The gonads develop in the abdomen
and hence receive their blood supply directly from the abdominal aorta. The
male arteries are called the testicular arteries and the female arteries
the ovarian arteries. During the descent of the testes their blood vessels
are pulled behind them as they pass through the inguinal canal and into the
scrotum. The lymphatic system of both gonads also follows these pathways.
Clinical relevance
Undescended testes (cryptorchidism)
describes the failure of the testes to descend
normally into the scrotum by birth. This may occur bilaterally or unilaterally,
and is more common in premature males. The
testes may remain in the abdominal cavity, at a point along their normal route
of descent or within the inguinal canal (Figure 38.5). Often, the testes will
have descended to the scrotum by the end of the first year, but testes that
remain undescended are likely to cause fertility problems. Undescended testes,
even if they later descend, are linked to an increased risk of testicular
cancer.
Hormonal imbalances can result in
a varied range of developmental abnormalities to the reproductive system.
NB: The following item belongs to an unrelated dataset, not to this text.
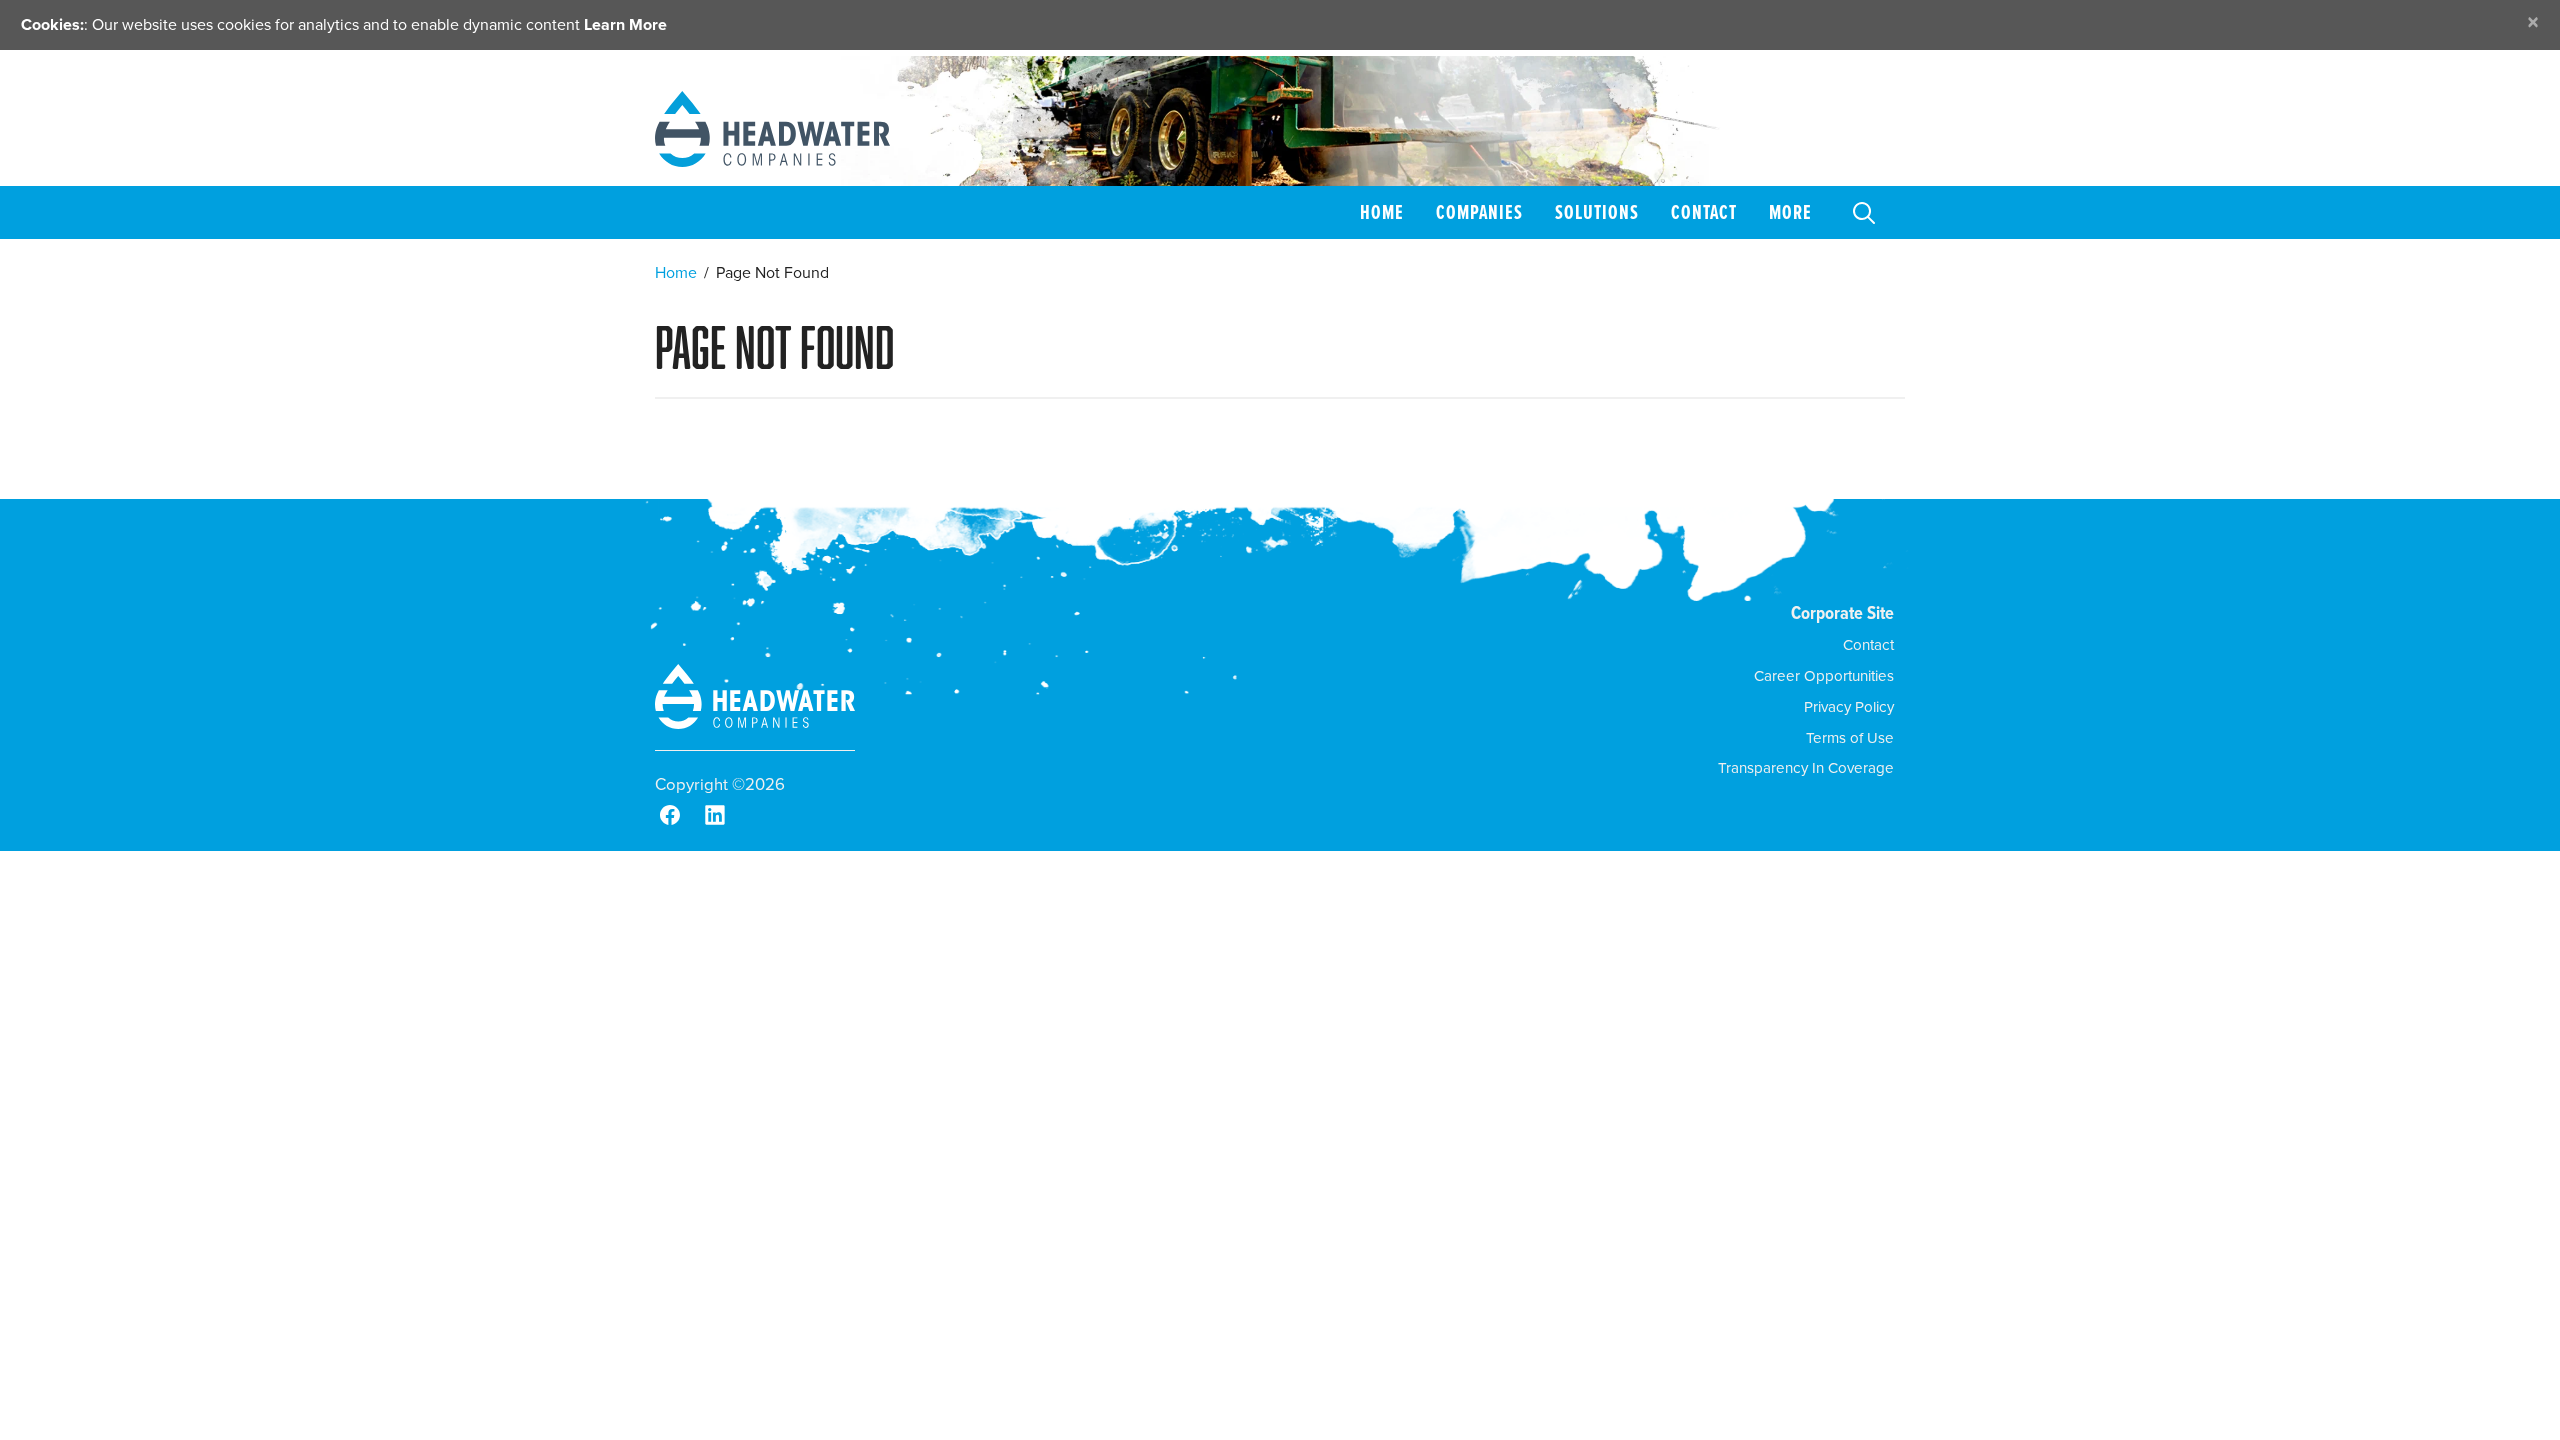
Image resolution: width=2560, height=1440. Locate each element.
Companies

Chromosomal defects are also responsible for many genital abnormalities, often
presenting with other congenital defects. Those with gonadal dysgenesis have
male chromosomes but no testes. Patients can have female external genitalia and
underdeveloped female internal genitalia
or ambiguous external genitalia and a mixture of both sexes internally, but are
often raised as girls.
Ovarian and testicular
cancers are relatively common forms of cancer. If testicular cancer is
suspected it is often from a lump
found in one testis and diagnosed through an ultrasound scan. It is important to
remember that lymph drainage is to the retroperitoneal para‐aortic lymph nodes
rather than pelvic nodes, and these are involved in the staging of testicular
cancer. Affected nodes must also be removed surgically together with the
testis. The prognosis for testicular cancers is generally good. Ovarian
cancer symptoms are often absent and if present, unspecific. An increase in
abdominal size and urinary problems are possible. Surgical treatment is often
required but because of the lack of e diagnosis the prognosis is generally poor.